The Sandwich Flûte is defined by a loaf that sits deliberately between two others. A flûte, French for "flute," is a long bread shaped thicker than a ficelle and slimmer than a standard baguette: it splits the difference in girth, and that middle position is the entire reason to choose it. The flûte keeps enough soft interior to hold a real filling, the thing a ficelle cannot do, while staying narrow enough that the crust stays a constant presence in every bite, the thing a fat baguette dilutes. It is the long bread chosen when a ficelle is too austere for the filling but a full baguette would bury it.
The logic is a matter of ratio. With more crumb than a ficelle, the flûte can take a properly built sandwich, ham and butter and cheese, a layer of rillettes, sliced charcuterie, without the thin walls splitting under the load. With less crumb than a baguette, it never lets the filling sink and vanish into a cushion of soft interior; the bread stays an active partner, its crust audible against the crumb on every bite. That balance also affects timing. A flûte has a bit more interior to keep it from drying as fast as a ficelle, so it holds slightly longer past the bake, though like every long bread it is best the same day and not built to sit in a case. The build wants moderation: enough filling to fill the larger crumb, not so much that the slim loaf is overwhelmed.

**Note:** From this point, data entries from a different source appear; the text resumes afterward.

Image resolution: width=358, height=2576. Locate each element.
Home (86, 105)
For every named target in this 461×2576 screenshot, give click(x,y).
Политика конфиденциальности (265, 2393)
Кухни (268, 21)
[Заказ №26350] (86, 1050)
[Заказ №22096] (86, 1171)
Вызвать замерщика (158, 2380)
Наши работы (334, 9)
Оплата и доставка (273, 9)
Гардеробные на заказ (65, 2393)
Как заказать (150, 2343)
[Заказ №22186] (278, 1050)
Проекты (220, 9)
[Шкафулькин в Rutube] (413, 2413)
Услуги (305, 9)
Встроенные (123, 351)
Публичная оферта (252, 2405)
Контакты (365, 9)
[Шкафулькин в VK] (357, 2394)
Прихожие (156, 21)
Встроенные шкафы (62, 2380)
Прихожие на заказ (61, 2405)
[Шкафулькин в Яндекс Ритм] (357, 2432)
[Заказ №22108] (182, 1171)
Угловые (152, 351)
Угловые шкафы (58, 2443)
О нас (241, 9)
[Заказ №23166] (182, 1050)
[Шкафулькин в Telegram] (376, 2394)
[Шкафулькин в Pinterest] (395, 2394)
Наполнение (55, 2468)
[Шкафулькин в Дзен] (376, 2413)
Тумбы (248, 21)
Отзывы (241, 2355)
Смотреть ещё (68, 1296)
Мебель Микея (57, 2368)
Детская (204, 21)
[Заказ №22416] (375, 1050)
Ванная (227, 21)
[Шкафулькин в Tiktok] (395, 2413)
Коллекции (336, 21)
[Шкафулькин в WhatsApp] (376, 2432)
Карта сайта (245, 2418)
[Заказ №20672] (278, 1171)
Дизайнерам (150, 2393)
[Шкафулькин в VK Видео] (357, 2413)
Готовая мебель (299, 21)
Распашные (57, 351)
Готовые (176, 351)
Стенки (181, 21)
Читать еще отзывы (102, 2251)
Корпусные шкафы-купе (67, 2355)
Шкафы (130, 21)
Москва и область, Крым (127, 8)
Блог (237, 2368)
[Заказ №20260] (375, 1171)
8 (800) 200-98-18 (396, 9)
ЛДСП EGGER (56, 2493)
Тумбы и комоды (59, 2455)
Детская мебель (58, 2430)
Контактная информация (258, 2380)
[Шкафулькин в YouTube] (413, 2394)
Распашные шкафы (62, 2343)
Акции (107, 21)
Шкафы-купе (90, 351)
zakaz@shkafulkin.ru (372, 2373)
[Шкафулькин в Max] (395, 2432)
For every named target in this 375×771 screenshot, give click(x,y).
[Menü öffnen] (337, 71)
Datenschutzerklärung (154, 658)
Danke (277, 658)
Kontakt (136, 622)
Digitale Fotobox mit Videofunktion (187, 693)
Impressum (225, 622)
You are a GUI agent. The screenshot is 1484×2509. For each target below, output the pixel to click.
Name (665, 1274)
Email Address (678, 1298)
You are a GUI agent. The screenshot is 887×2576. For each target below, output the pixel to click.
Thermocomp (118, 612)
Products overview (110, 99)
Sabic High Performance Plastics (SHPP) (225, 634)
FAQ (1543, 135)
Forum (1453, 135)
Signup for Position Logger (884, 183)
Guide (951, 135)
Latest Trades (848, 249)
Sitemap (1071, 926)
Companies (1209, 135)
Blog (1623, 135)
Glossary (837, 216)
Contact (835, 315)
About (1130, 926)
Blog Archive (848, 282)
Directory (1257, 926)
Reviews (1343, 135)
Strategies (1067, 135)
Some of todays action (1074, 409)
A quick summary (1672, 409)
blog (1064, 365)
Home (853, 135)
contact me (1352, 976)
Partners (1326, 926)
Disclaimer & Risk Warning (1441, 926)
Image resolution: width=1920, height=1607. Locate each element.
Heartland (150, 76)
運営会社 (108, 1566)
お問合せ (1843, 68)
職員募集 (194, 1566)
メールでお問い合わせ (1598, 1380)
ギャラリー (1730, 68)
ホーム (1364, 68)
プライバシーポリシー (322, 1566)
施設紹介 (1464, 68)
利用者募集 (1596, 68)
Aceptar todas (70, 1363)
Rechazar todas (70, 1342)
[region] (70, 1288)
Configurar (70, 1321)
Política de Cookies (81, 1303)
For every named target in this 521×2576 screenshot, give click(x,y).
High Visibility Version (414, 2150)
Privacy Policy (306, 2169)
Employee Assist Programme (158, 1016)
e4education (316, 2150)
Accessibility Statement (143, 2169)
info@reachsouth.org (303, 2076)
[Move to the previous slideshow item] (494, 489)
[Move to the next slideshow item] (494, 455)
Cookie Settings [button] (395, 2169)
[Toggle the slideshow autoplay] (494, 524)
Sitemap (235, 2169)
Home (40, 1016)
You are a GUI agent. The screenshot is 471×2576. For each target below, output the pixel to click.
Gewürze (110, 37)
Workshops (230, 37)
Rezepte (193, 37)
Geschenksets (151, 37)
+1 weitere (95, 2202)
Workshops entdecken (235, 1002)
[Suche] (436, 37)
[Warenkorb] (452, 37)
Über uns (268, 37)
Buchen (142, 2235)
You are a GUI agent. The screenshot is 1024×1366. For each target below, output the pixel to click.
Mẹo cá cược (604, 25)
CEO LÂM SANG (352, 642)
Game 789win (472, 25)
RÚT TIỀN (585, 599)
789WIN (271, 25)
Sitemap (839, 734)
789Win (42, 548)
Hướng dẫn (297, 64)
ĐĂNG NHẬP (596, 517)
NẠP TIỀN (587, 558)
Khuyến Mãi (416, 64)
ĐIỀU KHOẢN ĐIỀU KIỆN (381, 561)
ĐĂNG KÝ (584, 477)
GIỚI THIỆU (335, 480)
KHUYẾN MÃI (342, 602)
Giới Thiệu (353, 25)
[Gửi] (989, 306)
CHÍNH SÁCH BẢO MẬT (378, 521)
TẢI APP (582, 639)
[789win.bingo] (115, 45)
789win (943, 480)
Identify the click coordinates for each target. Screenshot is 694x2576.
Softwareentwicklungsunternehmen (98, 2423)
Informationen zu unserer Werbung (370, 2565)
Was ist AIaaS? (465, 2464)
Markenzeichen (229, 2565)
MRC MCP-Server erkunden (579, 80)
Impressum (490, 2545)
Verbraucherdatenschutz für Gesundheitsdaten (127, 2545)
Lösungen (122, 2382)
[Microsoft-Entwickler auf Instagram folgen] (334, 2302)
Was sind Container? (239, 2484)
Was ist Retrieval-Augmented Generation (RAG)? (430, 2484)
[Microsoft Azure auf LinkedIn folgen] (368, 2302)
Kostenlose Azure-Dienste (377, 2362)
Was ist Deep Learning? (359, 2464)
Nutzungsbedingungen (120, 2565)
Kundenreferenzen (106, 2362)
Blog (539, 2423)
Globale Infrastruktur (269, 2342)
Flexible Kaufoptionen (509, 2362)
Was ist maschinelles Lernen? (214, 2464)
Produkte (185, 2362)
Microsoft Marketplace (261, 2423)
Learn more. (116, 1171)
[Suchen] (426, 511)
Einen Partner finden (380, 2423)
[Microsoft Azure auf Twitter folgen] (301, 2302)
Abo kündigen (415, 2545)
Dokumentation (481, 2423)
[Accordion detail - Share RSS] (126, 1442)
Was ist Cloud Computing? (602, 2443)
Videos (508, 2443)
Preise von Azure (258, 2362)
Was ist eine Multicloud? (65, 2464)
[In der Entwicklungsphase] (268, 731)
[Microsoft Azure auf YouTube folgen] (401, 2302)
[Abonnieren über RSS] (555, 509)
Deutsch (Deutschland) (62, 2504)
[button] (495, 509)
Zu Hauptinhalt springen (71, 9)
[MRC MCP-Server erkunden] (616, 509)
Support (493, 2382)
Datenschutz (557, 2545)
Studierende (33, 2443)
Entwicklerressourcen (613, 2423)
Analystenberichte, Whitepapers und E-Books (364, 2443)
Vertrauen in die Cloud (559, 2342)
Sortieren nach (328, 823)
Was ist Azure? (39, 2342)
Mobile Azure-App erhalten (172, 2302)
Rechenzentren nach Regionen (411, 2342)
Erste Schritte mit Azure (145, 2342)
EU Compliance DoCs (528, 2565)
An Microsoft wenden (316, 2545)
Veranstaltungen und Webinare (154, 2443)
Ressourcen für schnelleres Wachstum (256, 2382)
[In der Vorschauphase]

This is a Paris bread, sold on the same boulangerie rack as the baguette and the ficelle, chosen by people who want crust and crumb in a particular proportion.
Variations are a question of where you land on the long-bread spectrum. Slim down toward the Sandwich Ficelle for a crust-forward, spare build; widen out to the full baguette for more crumb and a heavier load. The flûte holds the center. It belongs with the breads the catalog groups under Pain Garni & Non-Baguette Breads, and its specific contribution there is the in-between: a loaf calibrated so neither the crust nor the filling wins outright.